Il primo passo lo hanno mosso mercoledì sera i senatori, durante la riunione settimanale del gruppo di Palazzo Madama: diversi gli interventi per chiedere di virare verso questo tipo di soluzione, da Vincenzo Presutto a Primo Di Nicola, Fabrizio Trentacoste, Daniele Pesco, Sergio Paglia, Daniela Donno e Sergio Vaccaro. Chi ha preso parte all'assemblea, però, rimarca la forte contrarietà dell'ala vicina a Conte. Nel frattempo anche nelle truppe Cinquestelle di stanza a Montecitorio si fa largo l'idea che questa sia l'unica strada percorribile, se non si vuole provocare un'implosione del M5S. Perché diversi deputati chiedono a gran voce che sia anche l'ex premier a dare spiegazioni. L'affaire Belloni è argomento che scotta ancora. «Scissione? Il Movimento è la casa di Di Maio. Però Conte deve spiegare seriamente, stavolta non può finire a tarallucci e vino», dice il presidente della commissione per le Politiche Ue della Camera, Sergio Battelli, al Corriere della Sera. «Conte aveva il mandato pieno dei nostri grandi elettori. Quindi, siccome ci sono stati diversi passaggi non chiari e tanti di noi hanno dubbi, è doveroso chiarire ciò che è successo nell'ultima notte di caos». Dello stesso tenore anche le parole del deputato Davide Serritella a La Verità: «C'è malcontento, e va ascoltato non represso.

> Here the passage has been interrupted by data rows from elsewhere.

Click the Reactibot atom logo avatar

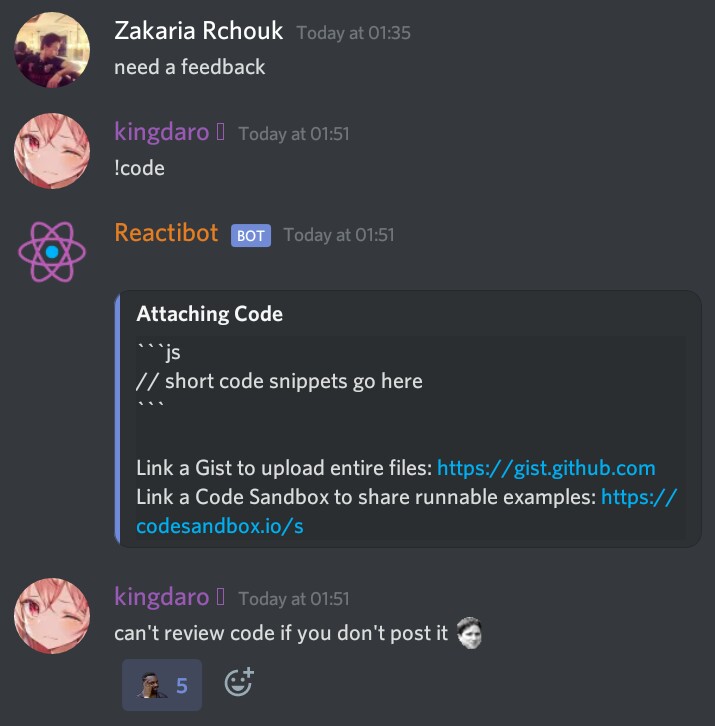52,252
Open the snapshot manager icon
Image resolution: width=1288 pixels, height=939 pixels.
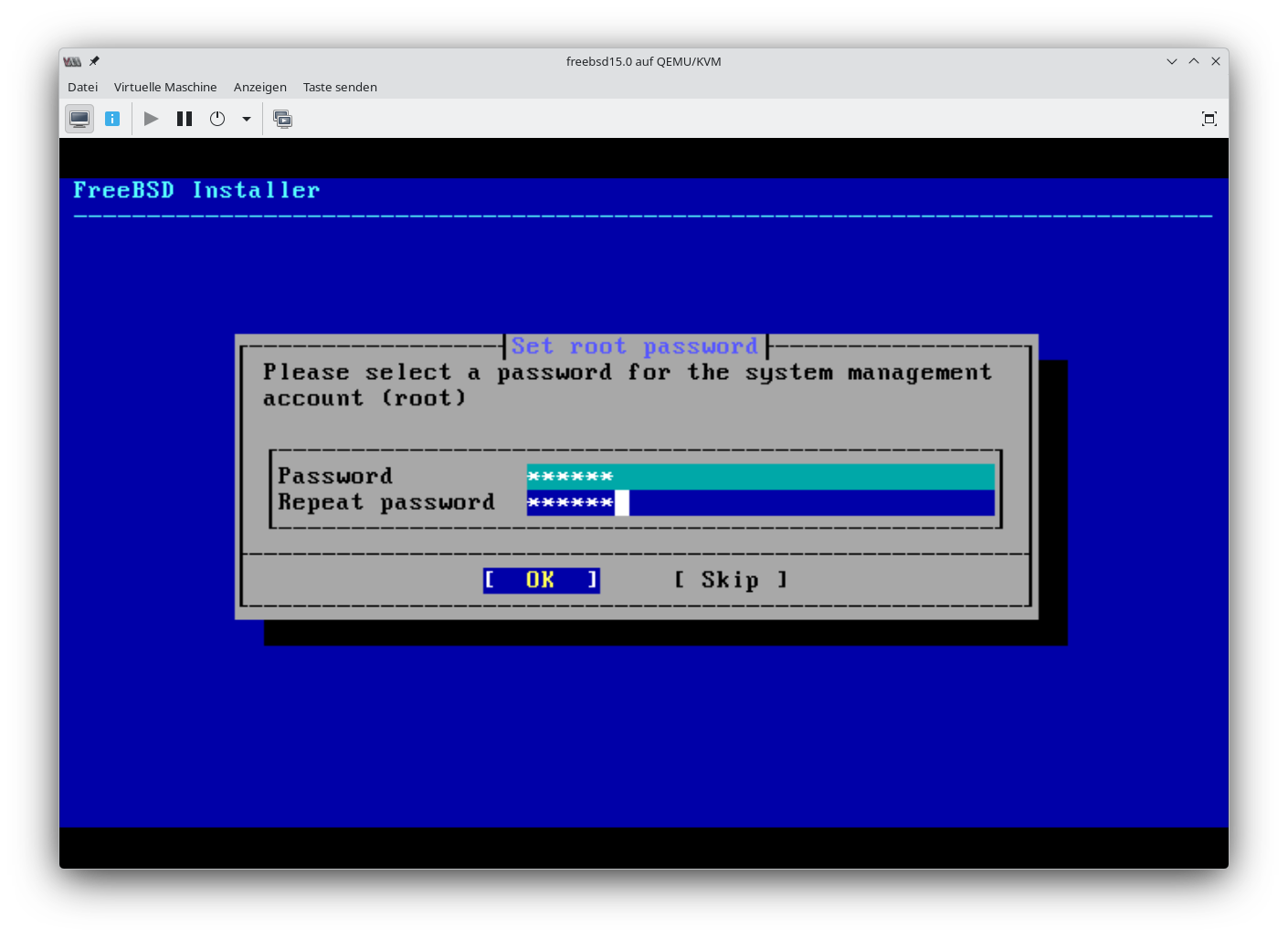click(x=283, y=119)
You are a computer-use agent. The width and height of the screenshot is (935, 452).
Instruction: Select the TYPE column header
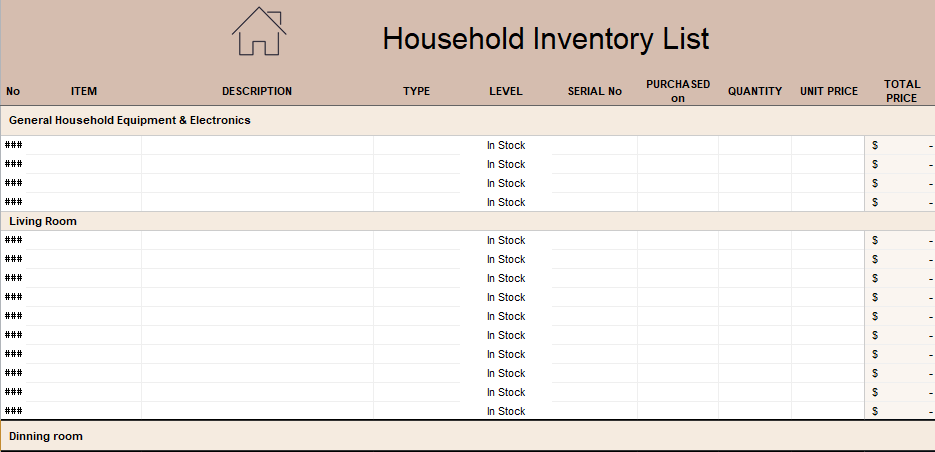pos(416,91)
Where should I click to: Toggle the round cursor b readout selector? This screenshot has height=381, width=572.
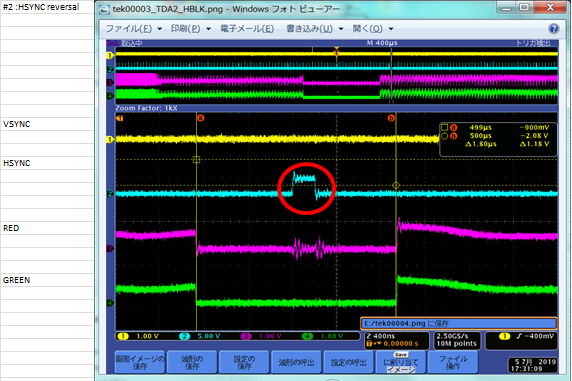point(444,136)
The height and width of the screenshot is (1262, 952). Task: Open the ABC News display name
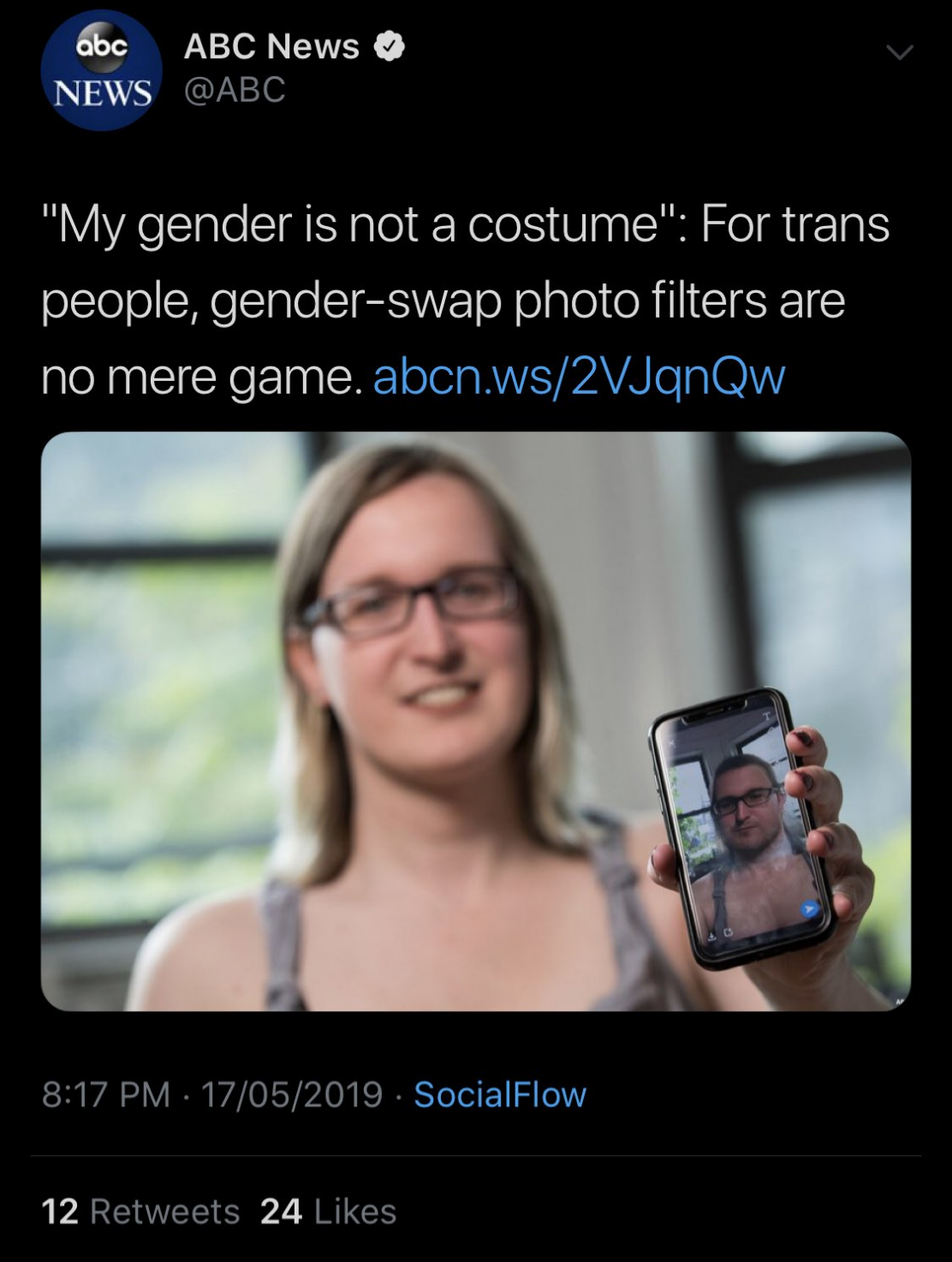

Di Maio ha avuto il coraggio di aprire una riflessione e sono queste le vie che portano le forze politiche a crescere. Non capisco perché ci si debba sentire offesi o farne una questione personale. Arrivare a minacciare Luigi di espulsione mettendo alla gogna mediatica mi pare impensabile». Il deputato piemontese, poi, teme strascichi anche nell'area progressista: «C'è da capire se abbiamo ancora alleati, ad esempio».

 

 

Conte prova a deviare le polemiche. «Non è una questione riservata frame e il ministro Di Maio: non potrei accettare che fosse messa in questi termini». Sottolinea che «chiarimento pubblico non vuol dire che siamo alle gogne. Una comunità deve poter riflettere al suo interno con tutte le sue componenti, gruppi parlamentari e iscritti». Beppe Grillo la sua l'ha già detta, anche se i dubbi sull'interpretazione del post sul «Cupio dissolvi» - se sia un endorsement per Conte o un tentativo di mediazione - restano tutti in piedi. E nessuno se la sente davvero di dare un solo significato all'uscita dell'Elevato. E intanto Alessandro Di Battista osserva e tiene le antenne dritte.